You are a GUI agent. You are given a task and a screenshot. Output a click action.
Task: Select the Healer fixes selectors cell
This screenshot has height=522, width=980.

==

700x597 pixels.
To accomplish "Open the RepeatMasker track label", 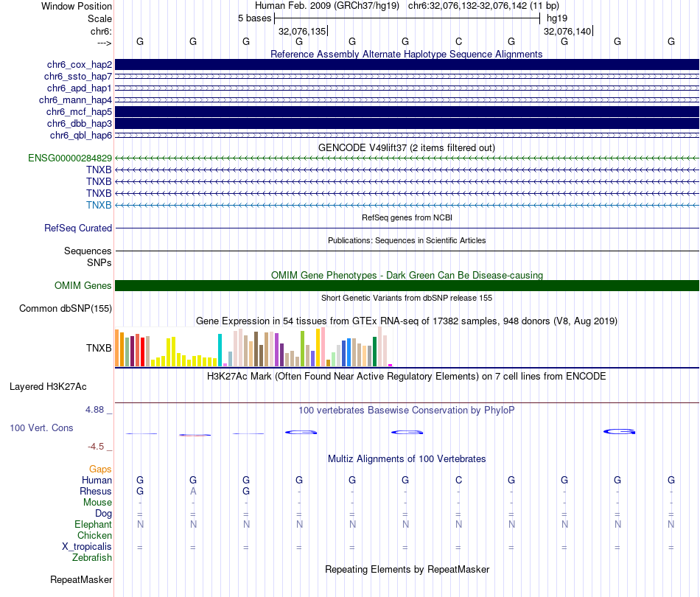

# WHAT IS REQUIRED
Could you restate, word for word, the lines above from the one with "You are a GUI" to the one with "This screenshot has height=522, width=980.", both included?

# ANSWER SECTION
You are a GUI agent. You are given a task and a screenshot. Output a click action.
Task: Select the Healer fixes selectors cell
This screenshot has height=522, width=980.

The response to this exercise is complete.